-- Exercise instructions --
Reproduce exactly, and only, the lines of the material below running from the line bearing "The width and" through the line bearing "This screenshot has height=397, width=995.". Leave any pictures out.
.....
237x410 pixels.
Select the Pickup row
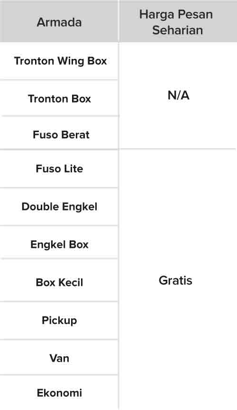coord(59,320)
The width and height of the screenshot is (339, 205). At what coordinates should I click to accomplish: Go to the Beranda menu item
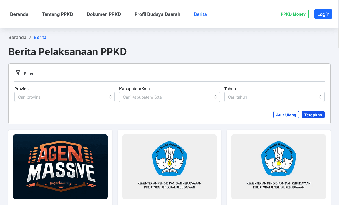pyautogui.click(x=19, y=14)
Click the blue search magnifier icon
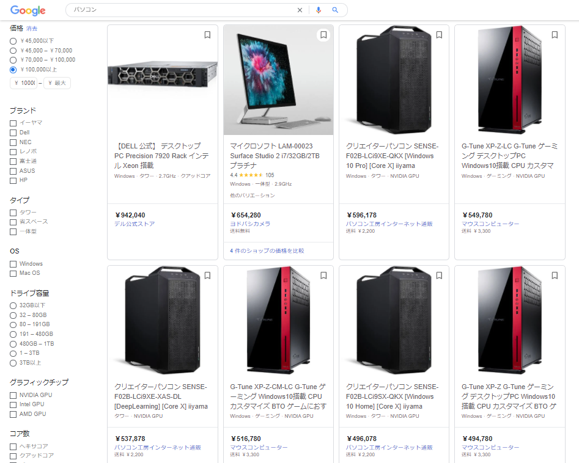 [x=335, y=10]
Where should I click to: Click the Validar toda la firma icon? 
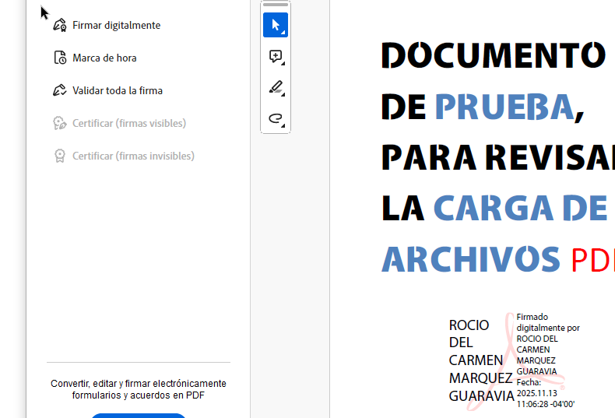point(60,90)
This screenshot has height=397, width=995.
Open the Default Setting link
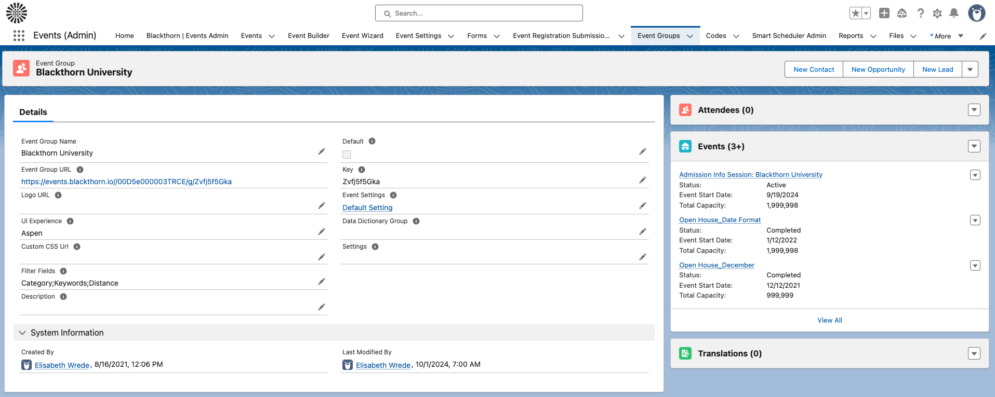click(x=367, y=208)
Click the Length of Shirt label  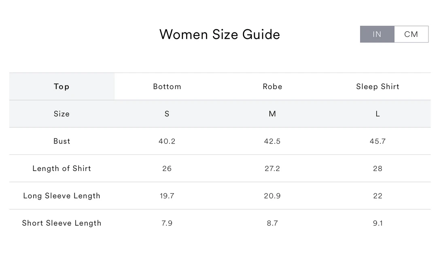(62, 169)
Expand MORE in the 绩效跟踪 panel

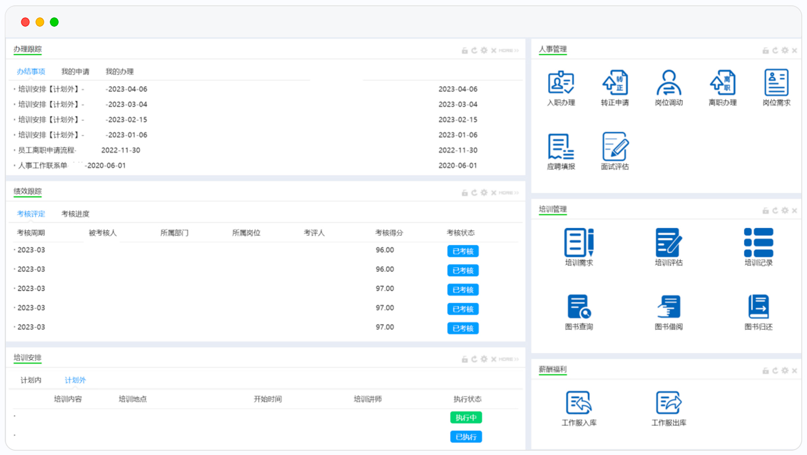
.....
-- Solution for this task --
The width and height of the screenshot is (339, 205). At what coordinates should I click to accomplish: Go to the Beranda menu item
pyautogui.click(x=19, y=14)
Click the blue search magnifier icon
 [x=335, y=10]
Where should I click to: Click the Validar toda la firma icon? 
point(60,90)
This screenshot has height=397, width=995.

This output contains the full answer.